Osama bin Laden hatte den Krieg verloren. Doch er hat den Westen verändert. Ein Kommentar von Dieter Fuchs.

Seite Drei: Dieter Fuchs (fu)

Stuttgart - Es hat Zeiten gegeben, da hätte die Nachricht von Osama bin Ladens Tod auch hierzulande mehr als nur Erleichterung ausgelöst. Nach dem Anschlag in New York 2001 versammelte sich der schockierte, verängstigte, wütende Westen hinter der Fahne der USA und marschierte in Afghanistan ein, um Al-Qaida zu zerschlagen. Unbedingte Solidarität und die Verteidigung der westlichen Werte wurden beschworen. Bin Laden galt als größte politische Gefahr seit dem Kalten Krieg. Doch die Welt hat sich weitergedreht. Der Westen hat mit Polizisten, Spionen und Diplomaten die Herausforderung gemeistert, und die Bürger in der islamischen Welt machen derzeit überdeutlich, was sie eigentlich wollen. Bin Laden hatte den globalen Krieg schon verloren. Der Tod des Untoten wird daran nichts ändern.

 

Dennoch ist die Begeisterung in den USA verständlich. Osama bin Laden zog die Fäden bei der schlimmsten Attacke auf amerikanisches Territorium seit dem Zweiten Weltkrieg. Die Zerstörung des World Trade Center - auch möglich geworden, weil die US-Dienste versagt hatten - machten ihn zur absoluten Hassfigur. Der Anschlag am 11. September 2001 brachte die Freiheitsideale der Nation ins Wanken und führte das Land in einen verlustreichen, teuren und glanzlosen "Krieg gegen den Terror". Bin Ladens Tötung durch US-Truppen richtet den Stolz der Nation wieder auf, nährt ihren Glauben an Gerechtigkeit und bildet einen wichtigen Baustein für die Wiederwahl von Präsident Barack Obama.
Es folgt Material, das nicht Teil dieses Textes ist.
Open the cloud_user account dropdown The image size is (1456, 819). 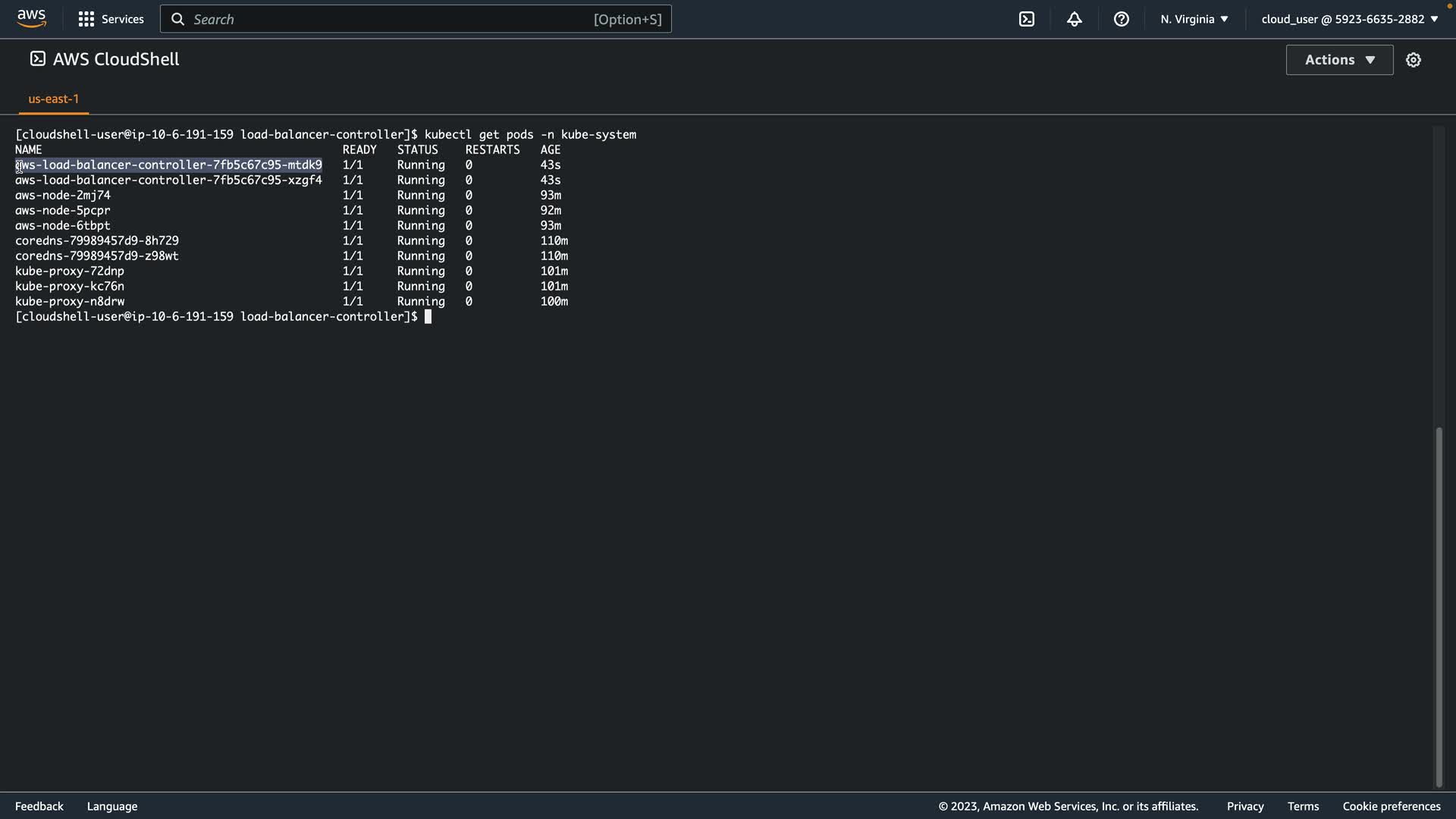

Gerne wird übersehen, dass die USA geholfen haben, Osama bin Laden zu einer historischen Gestalt zu machen. Washington benutzte den Saudi in den achtziger Jahren im Kampf gegen die Sowjets in Afghanistan. Mit US-Hilfe entwickelte er seine Ideologie des Dschihadismus, die darauf abzielt, mit Gewalt einen islamistischen Gottesstaat zu schaffen. Dann fiel er in Ungnade. Bin Laden erregte bei der CIA wenig Besorgnis - bis er Amerika 1997 den Krieg erklärte. Da wurde sein Mythos geboren.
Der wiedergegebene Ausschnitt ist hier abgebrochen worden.